▸ EXERCISE DESCRIPTION
Only the text belongs in the copy: retype each record exactly as it appears.

▸ INFORMATION SUPPLIED
----

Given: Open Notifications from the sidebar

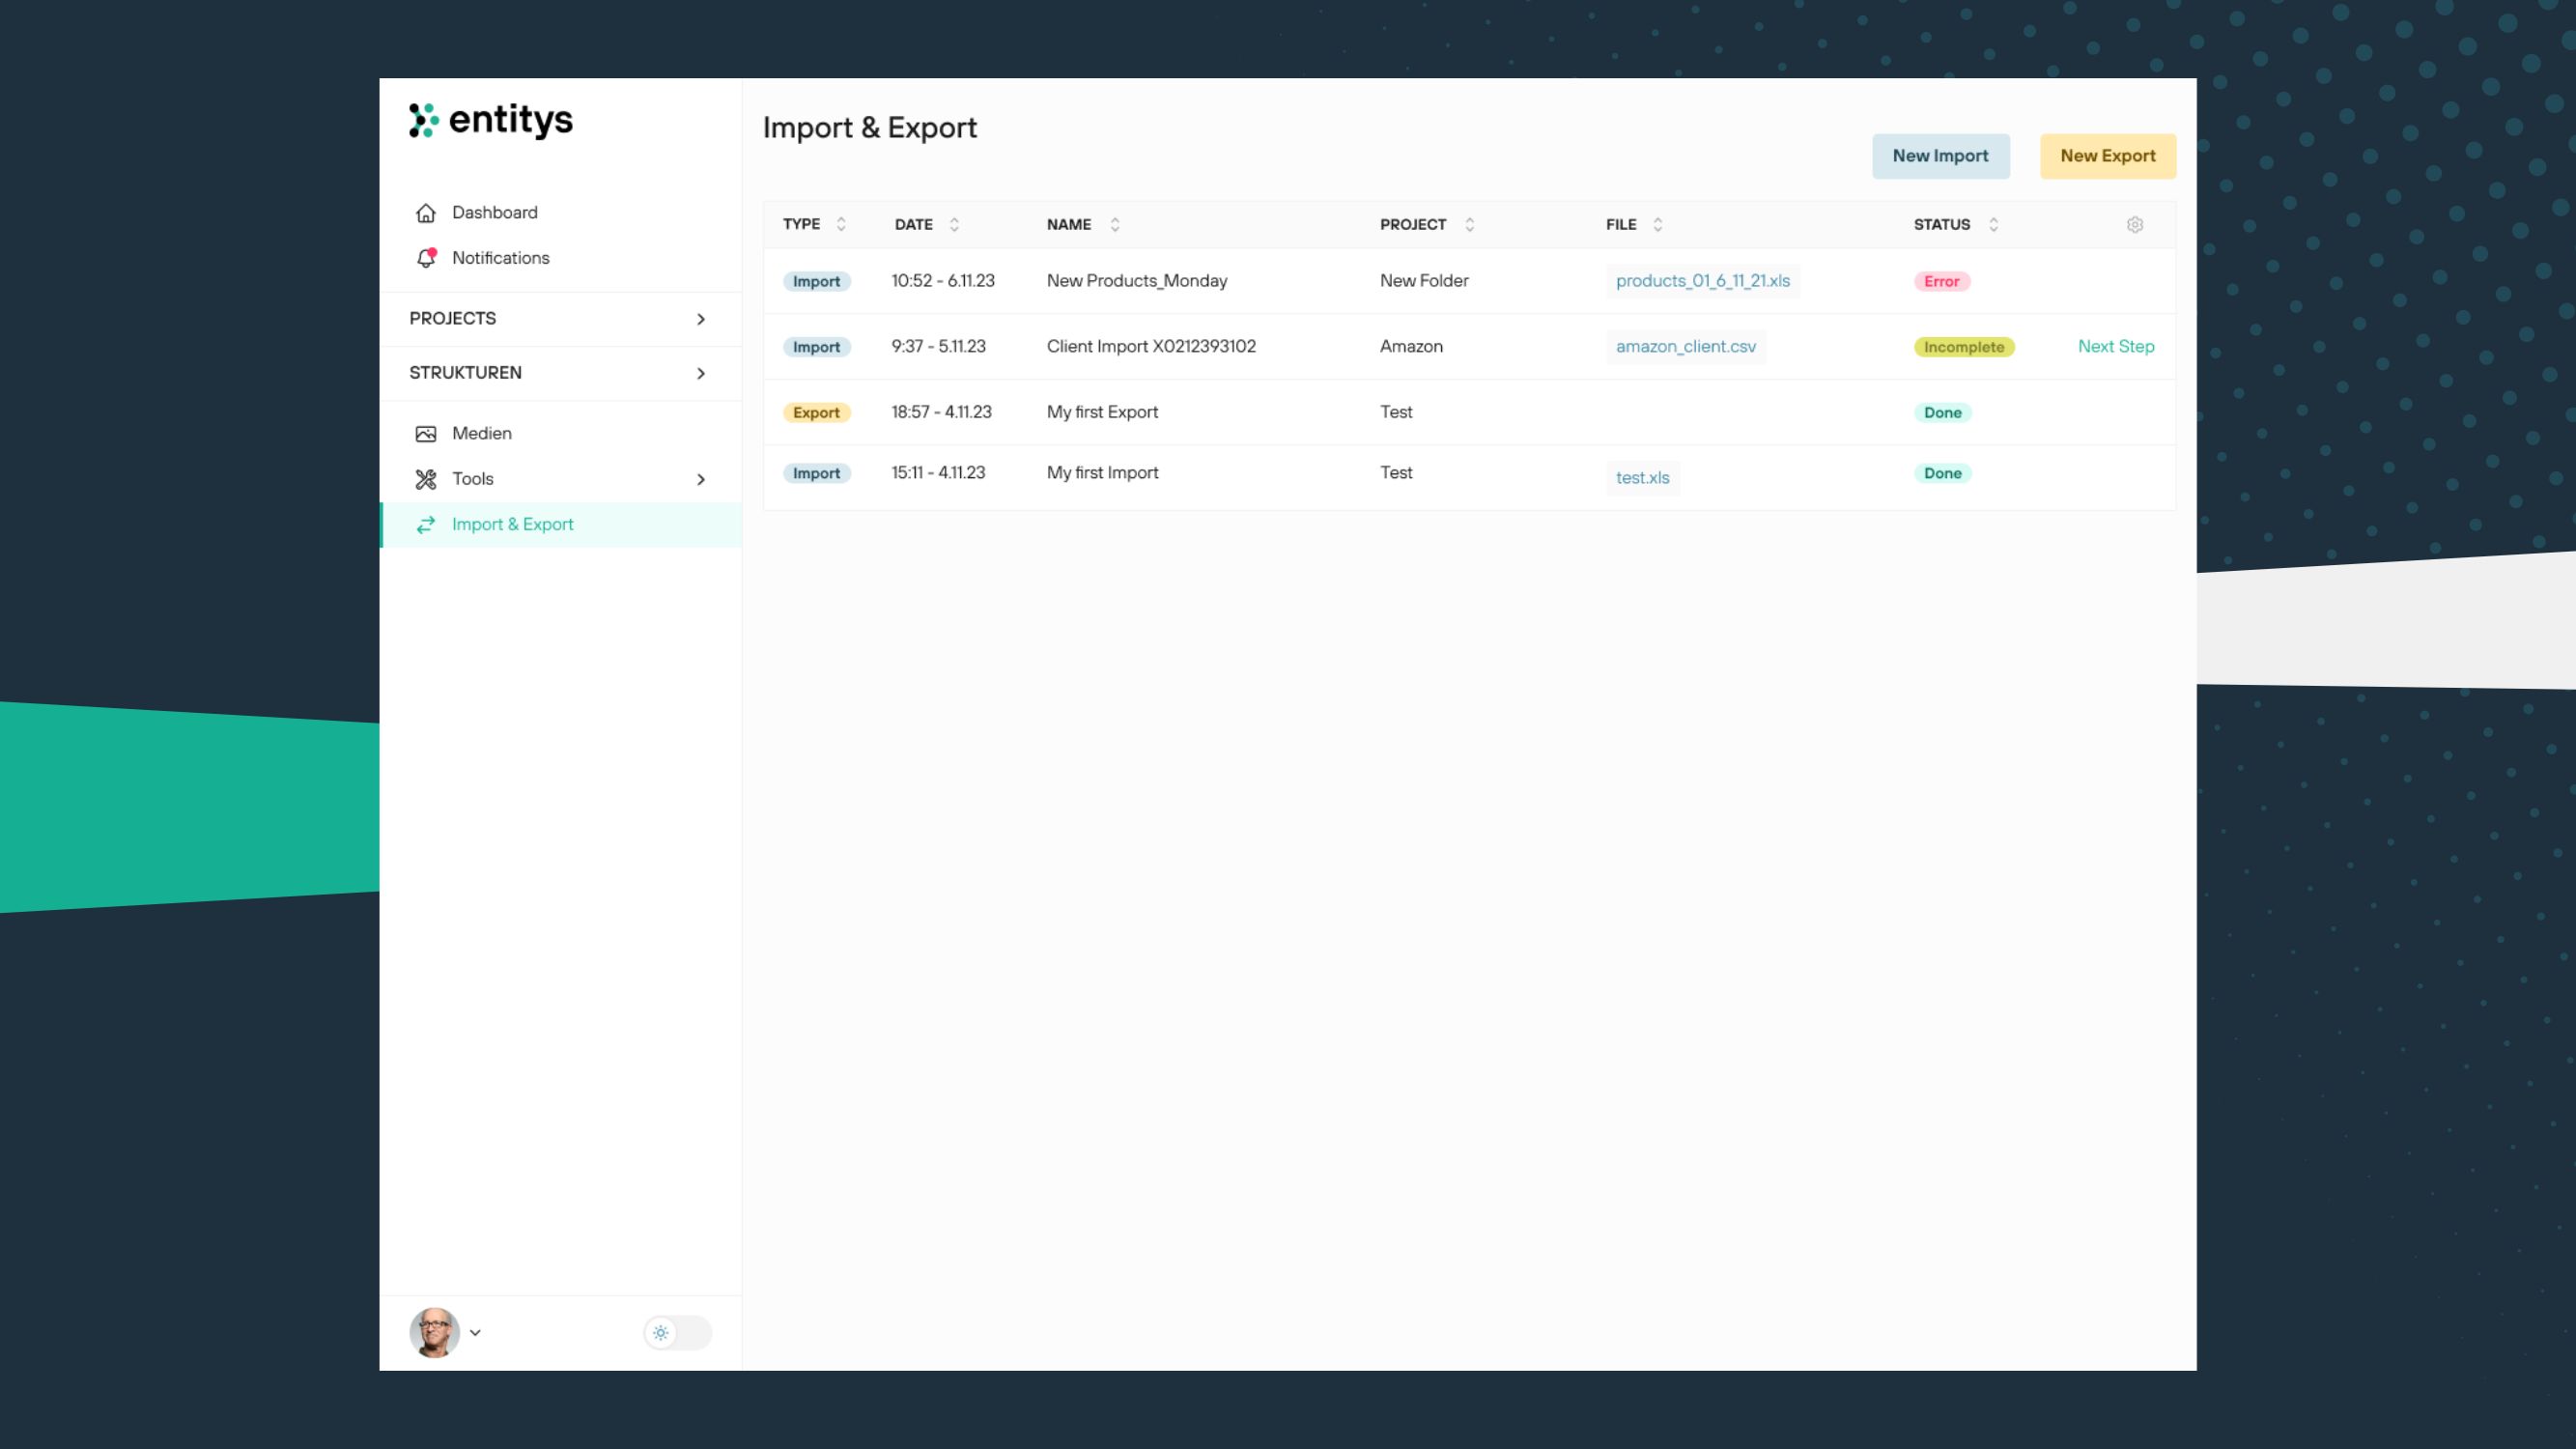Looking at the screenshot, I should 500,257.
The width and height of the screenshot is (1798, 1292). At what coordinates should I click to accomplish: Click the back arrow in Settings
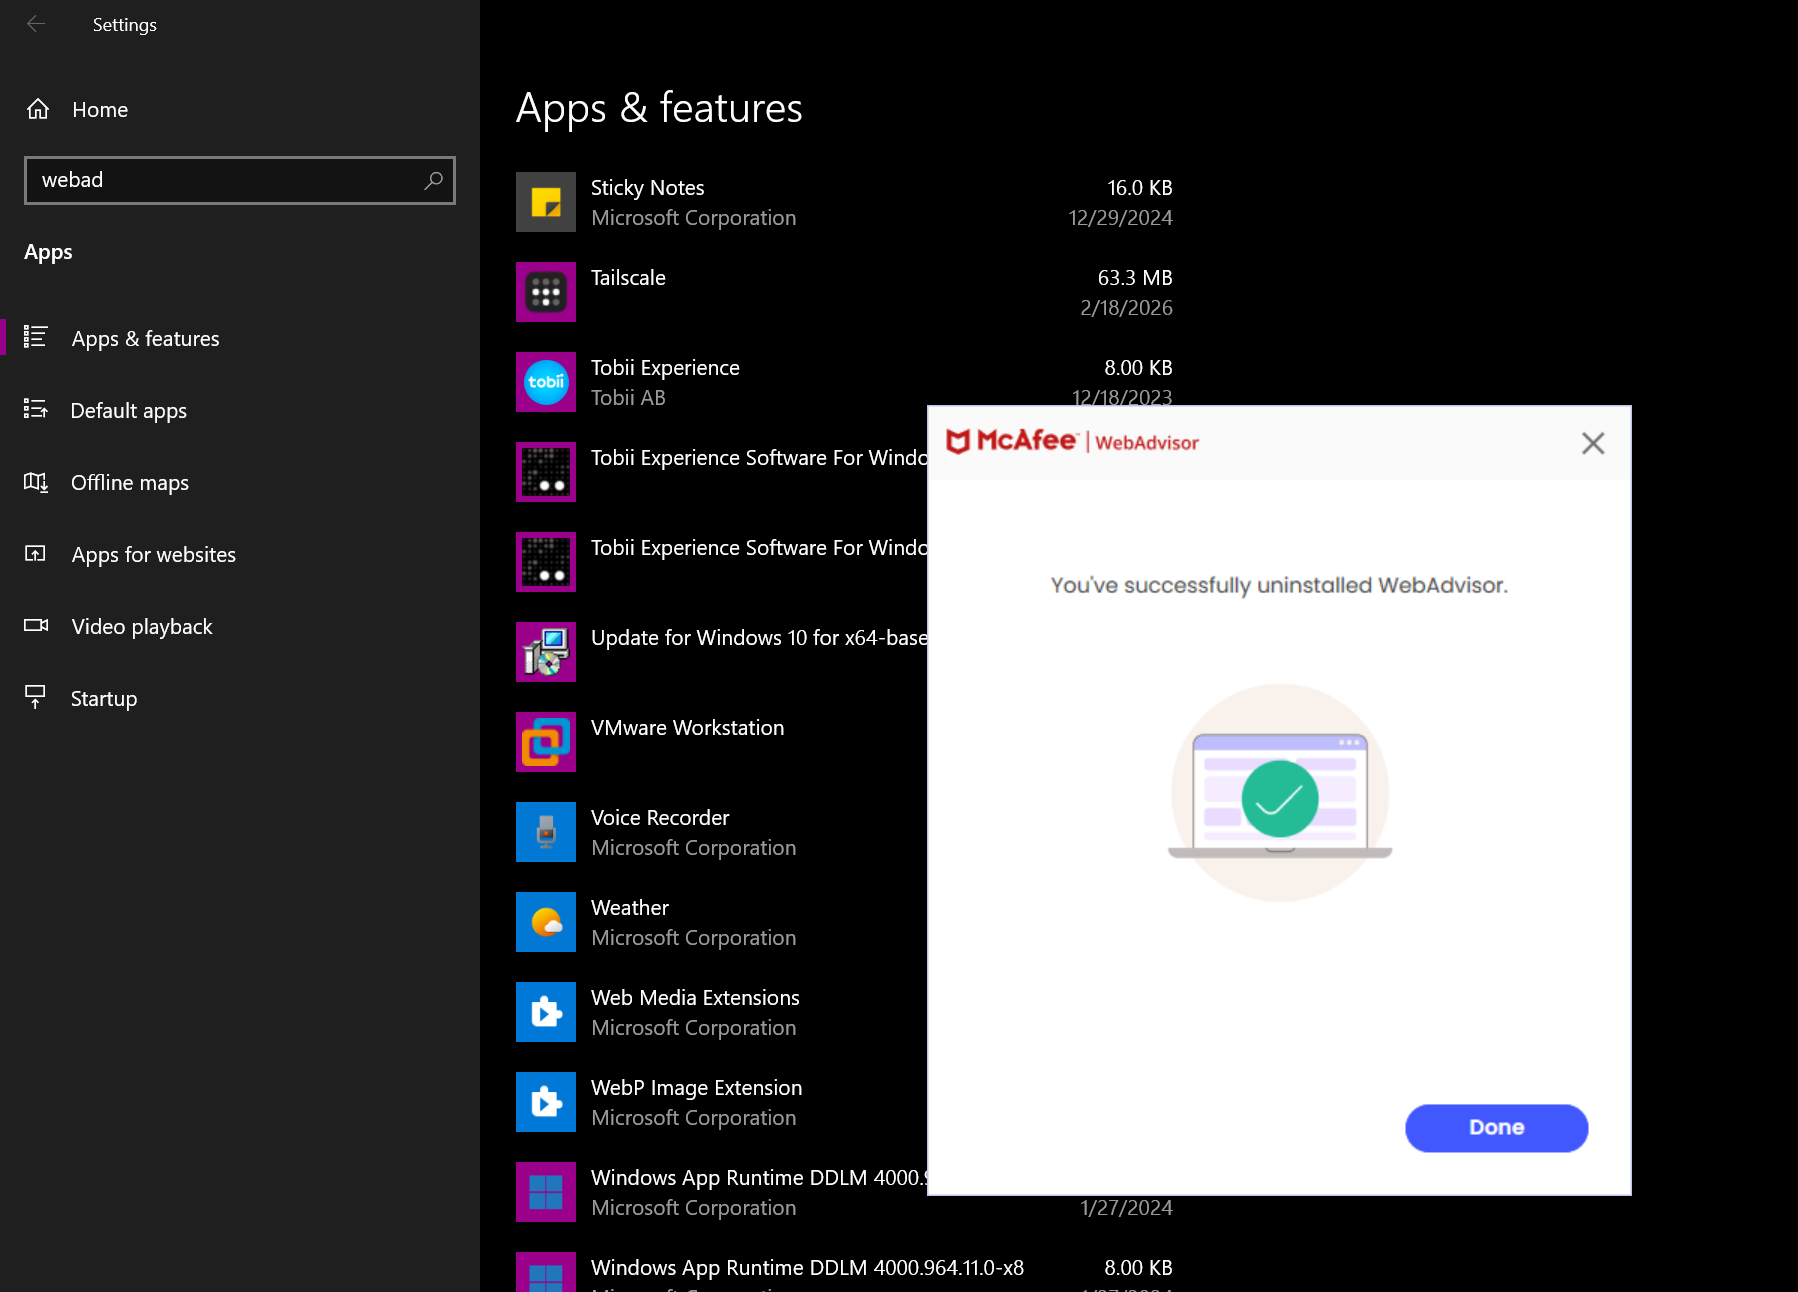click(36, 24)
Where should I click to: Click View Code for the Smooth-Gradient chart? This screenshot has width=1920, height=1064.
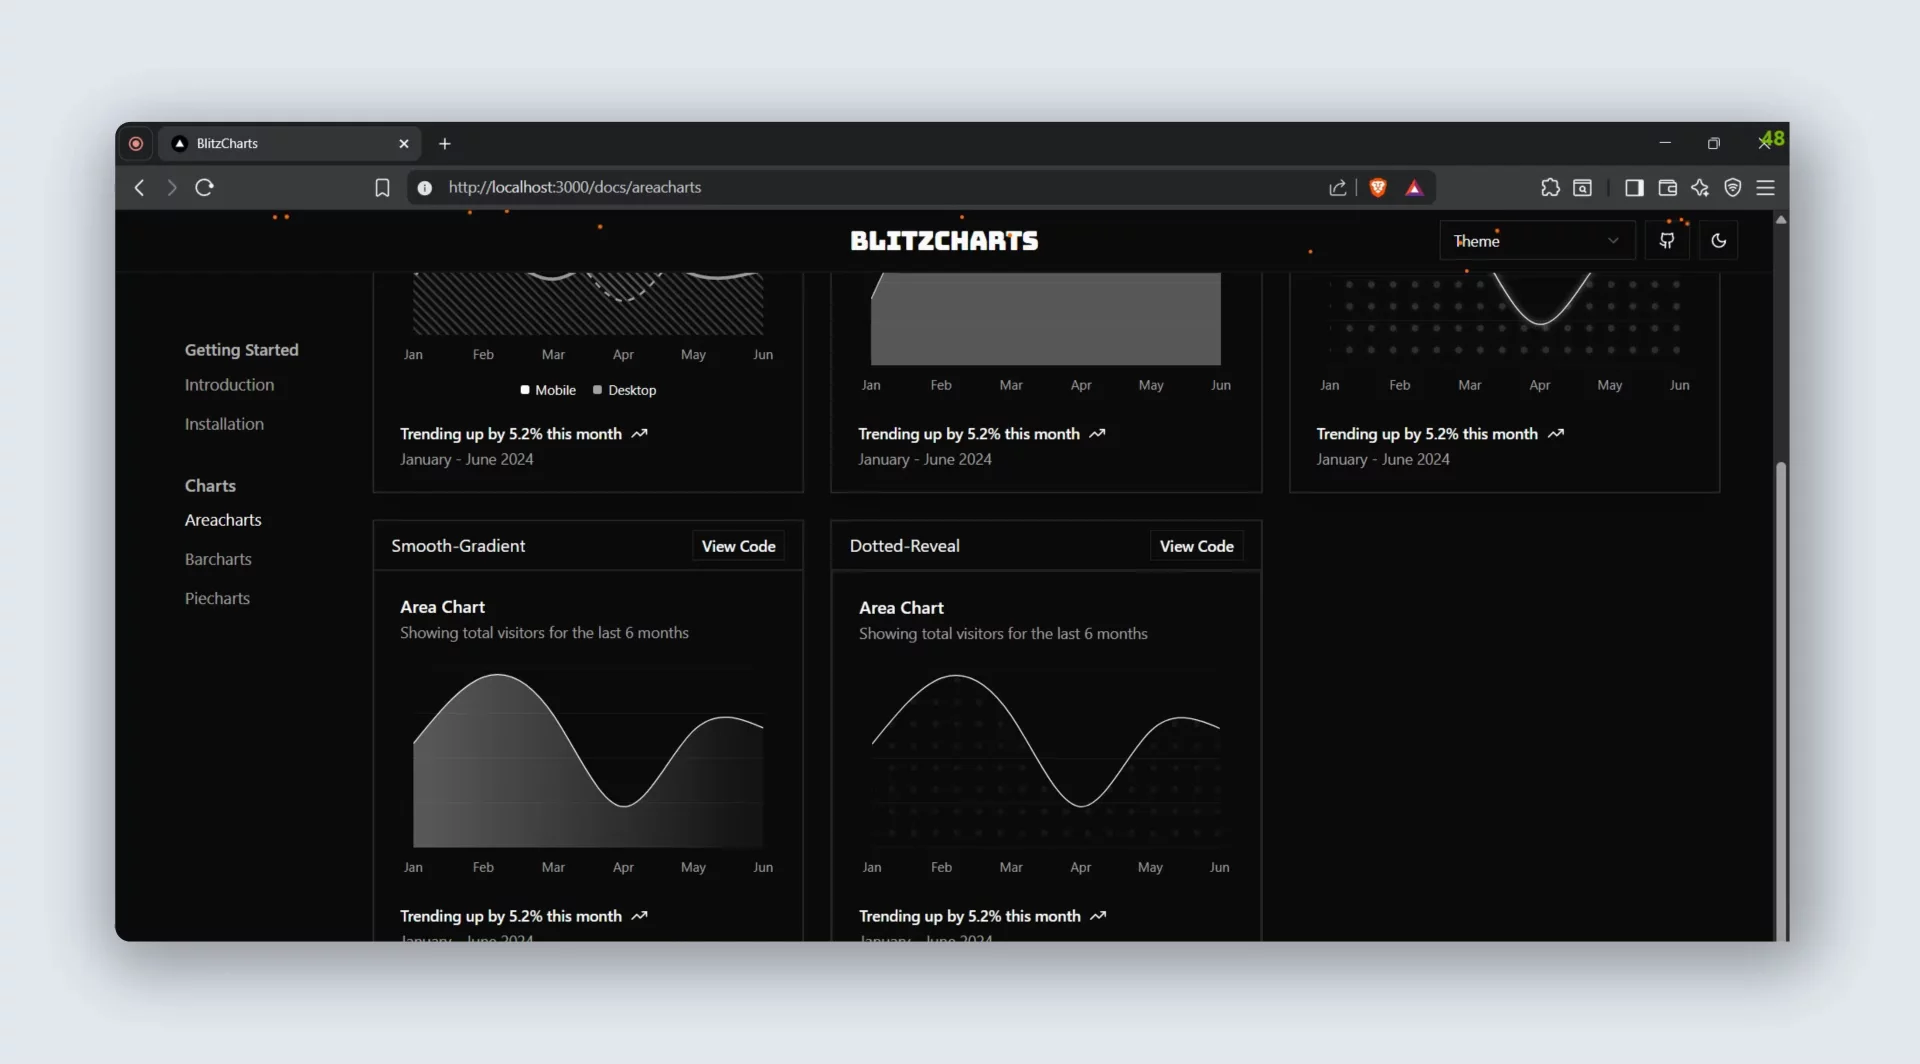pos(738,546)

----

▸ SOLUTION TO THIS PROBLEM
Given: Open Notifications from the sidebar

Looking at the screenshot, I should 500,257.
The width and height of the screenshot is (1798, 1292). At what coordinates should I click to accomplish: Click the back arrow in Settings
click(36, 24)
Where should I click to: Click View Code for the Smooth-Gradient chart? This screenshot has width=1920, height=1064.
pos(738,546)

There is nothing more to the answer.